The code for the Product Manager is pSiU. That is, we need the Product Manager to be able to stabilize and unify all of the competing demands from the organization. What kind of competing demands? The list is almost endless. First, there will be competing demands from the verticals. One vertical will want widget X because it meets the needs of their customers; the other will want widget Z for the same reasons (and remember that this particular company’s strategy is to run multiple verticals off a single horizontal platform). Operations will want a stable product that doesn’t crash and integrates well within the existing infrastructure. Engineering will want a cutting-edge product that displays the latest functions. Marketing Strategy will want a product that matches the company’s long-range plans. Administration will want a product that doesn’t cause the company to get sued. The CEO will want a product that tells a great story to the marketplace. Finance will want a product that generates significant ROI or one that doesn’t require a lot of investment, depending on its lifecycle stage. So the list of inherent conflicts runs deep.

The reason we don’t want a psIu in the Product Manager is that at this stage of the company’s lifecycle, the innovative force is very strong within the founding team, which will continue to provide that vision and innovation in another role, new Vertical Development and R&D under Marketing Strategy (more on this later). Nor do we want a Psiu in the Product Manager function because a big producer will focus on driving forward quickly and relentlessly (essential in the earlier stages of the product lifecycle) but will miss many of the details and planning involved with a professional product release (essential at this stage of the product lifecycle).

(A run of records)
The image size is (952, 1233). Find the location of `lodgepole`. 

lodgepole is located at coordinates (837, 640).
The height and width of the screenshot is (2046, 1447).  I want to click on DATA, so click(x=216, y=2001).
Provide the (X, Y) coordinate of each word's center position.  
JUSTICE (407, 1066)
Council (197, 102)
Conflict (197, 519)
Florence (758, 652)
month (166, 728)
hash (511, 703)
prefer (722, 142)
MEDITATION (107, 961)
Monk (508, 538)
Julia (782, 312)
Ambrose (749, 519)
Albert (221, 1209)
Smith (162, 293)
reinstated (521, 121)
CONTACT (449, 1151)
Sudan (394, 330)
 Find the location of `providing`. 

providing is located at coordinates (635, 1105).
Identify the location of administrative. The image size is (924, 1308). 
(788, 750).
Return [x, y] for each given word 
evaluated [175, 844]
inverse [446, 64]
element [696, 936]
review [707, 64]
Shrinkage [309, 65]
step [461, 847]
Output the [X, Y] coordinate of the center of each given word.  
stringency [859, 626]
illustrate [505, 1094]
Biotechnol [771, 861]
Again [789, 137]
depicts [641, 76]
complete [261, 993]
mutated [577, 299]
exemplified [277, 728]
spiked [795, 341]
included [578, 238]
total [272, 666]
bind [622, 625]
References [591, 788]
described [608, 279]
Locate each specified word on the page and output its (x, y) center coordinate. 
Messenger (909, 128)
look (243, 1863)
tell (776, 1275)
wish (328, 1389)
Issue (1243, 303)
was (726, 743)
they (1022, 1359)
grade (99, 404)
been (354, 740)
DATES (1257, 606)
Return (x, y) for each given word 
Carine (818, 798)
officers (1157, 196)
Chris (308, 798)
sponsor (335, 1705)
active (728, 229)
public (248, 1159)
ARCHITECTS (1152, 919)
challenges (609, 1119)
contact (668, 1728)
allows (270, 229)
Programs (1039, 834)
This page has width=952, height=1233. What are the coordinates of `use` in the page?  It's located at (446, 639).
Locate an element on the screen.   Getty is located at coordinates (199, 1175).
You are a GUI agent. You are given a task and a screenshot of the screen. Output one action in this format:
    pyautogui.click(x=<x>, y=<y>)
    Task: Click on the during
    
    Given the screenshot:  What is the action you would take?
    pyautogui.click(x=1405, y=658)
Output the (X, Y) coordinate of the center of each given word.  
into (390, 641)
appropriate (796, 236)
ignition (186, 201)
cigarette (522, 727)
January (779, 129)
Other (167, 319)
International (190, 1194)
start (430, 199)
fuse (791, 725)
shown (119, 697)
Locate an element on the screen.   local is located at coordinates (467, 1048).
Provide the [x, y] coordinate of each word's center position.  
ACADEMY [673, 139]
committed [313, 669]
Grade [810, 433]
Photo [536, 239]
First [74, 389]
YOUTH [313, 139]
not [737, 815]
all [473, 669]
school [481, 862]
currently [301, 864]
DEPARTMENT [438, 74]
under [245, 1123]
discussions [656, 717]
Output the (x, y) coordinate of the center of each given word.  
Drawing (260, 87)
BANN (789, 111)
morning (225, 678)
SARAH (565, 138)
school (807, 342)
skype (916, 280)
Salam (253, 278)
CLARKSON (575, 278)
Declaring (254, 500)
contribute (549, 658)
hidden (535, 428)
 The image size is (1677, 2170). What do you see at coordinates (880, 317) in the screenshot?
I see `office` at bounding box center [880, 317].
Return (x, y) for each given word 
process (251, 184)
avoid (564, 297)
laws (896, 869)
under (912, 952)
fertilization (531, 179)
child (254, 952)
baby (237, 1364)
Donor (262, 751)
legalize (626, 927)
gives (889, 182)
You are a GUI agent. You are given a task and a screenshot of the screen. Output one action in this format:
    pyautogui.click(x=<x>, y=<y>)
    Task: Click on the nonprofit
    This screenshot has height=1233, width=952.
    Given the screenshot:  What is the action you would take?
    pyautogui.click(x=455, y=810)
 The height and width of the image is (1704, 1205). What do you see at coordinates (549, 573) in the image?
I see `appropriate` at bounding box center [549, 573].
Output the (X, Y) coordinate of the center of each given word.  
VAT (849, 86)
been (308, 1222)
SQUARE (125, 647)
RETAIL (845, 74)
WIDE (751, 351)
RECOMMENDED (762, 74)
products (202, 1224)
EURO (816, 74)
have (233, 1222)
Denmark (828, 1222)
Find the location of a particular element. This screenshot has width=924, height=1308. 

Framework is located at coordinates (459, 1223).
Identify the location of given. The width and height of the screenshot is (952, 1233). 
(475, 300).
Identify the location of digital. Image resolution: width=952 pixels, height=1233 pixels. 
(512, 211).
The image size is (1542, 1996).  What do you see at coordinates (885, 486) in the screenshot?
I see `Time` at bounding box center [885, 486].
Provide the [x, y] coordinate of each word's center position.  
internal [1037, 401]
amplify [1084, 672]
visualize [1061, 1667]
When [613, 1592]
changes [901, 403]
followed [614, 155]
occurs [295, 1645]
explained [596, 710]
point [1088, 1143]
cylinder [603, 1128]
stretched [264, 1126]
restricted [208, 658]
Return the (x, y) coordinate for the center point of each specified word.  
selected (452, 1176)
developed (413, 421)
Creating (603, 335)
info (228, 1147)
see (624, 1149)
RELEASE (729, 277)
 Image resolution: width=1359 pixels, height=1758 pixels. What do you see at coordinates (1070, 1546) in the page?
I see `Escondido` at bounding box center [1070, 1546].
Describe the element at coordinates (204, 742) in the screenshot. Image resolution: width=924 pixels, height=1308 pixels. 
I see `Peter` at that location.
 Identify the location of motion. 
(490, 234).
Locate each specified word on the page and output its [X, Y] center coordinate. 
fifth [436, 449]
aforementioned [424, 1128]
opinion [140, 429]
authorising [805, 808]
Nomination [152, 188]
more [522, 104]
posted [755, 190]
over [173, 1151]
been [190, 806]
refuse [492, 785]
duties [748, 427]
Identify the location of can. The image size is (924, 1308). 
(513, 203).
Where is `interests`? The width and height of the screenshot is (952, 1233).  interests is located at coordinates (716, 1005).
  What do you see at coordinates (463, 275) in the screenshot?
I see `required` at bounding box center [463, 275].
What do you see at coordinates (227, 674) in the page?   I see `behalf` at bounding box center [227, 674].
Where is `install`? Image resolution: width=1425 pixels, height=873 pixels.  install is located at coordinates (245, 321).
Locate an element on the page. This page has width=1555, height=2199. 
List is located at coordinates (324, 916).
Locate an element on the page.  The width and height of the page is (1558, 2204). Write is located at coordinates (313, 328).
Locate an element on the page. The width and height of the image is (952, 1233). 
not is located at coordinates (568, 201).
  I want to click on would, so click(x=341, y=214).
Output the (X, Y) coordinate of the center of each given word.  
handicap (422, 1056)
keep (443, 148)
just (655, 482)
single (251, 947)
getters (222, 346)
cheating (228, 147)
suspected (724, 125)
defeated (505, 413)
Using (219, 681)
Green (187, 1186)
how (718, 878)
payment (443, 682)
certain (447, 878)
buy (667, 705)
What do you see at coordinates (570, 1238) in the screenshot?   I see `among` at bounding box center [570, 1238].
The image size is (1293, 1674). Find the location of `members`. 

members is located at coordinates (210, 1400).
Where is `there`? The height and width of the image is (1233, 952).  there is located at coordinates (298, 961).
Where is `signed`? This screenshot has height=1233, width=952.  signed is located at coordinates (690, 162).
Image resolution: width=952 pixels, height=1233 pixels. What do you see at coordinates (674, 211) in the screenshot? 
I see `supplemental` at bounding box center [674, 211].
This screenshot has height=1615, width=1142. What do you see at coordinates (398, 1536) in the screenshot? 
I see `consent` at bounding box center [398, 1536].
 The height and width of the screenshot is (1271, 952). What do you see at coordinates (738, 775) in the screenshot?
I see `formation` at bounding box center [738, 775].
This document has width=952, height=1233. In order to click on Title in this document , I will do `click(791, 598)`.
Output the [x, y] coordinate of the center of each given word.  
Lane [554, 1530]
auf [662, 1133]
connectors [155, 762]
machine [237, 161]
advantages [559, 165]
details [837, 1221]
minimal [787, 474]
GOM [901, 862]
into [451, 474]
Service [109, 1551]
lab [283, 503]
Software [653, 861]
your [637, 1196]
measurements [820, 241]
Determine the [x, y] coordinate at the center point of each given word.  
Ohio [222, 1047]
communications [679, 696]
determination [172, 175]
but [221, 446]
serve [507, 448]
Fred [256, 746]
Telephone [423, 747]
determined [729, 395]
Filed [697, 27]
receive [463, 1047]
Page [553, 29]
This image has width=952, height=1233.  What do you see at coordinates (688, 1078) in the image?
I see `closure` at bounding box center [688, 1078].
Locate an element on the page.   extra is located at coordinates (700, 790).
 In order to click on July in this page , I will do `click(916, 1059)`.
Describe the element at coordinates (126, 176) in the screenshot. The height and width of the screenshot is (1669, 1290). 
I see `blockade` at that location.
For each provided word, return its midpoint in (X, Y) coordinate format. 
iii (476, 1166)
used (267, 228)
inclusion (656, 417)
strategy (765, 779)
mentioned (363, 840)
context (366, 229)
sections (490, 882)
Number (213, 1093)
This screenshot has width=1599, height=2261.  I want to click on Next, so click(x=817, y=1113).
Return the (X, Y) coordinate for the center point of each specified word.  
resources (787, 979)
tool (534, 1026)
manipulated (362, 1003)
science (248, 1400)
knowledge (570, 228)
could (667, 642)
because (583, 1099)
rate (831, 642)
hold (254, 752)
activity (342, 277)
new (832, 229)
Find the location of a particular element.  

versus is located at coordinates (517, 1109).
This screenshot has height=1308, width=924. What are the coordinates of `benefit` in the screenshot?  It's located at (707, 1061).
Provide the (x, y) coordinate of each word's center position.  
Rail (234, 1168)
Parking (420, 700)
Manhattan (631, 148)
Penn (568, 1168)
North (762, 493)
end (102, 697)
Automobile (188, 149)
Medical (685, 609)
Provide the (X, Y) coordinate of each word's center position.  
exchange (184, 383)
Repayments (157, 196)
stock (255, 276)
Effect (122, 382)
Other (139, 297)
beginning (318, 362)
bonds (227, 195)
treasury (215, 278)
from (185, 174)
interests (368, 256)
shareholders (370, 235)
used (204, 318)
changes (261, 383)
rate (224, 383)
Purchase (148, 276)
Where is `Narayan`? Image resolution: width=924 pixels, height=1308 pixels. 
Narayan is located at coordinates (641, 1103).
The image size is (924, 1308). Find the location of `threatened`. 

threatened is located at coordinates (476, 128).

- _Aim 1_
Answer these questions from the passage on the Product Manager role:
(a) What code does it give for the Product Manager?
(b) What will Operations want?
(c) In what role will the founding team keep providing vision and innovation?
- _Aim 2_
Return the rows exactly as they appear, beginning with the row that contains "rate (224, 383)" and continuing through the last row.

- _Reply 1_
(a) pSiU
(b) A stable product that doesn't crash and integrates well within the existing infrastructure.
(c) New Vertical Development and R&D under Marketing Strategy.

- _Reply 2_
rate (224, 383)
Purchase (148, 276)
Where is `Narayan`? Image resolution: width=924 pixels, height=1308 pixels. 
Narayan is located at coordinates (641, 1103).
The image size is (924, 1308). Find the location of `threatened`. 

threatened is located at coordinates (476, 128).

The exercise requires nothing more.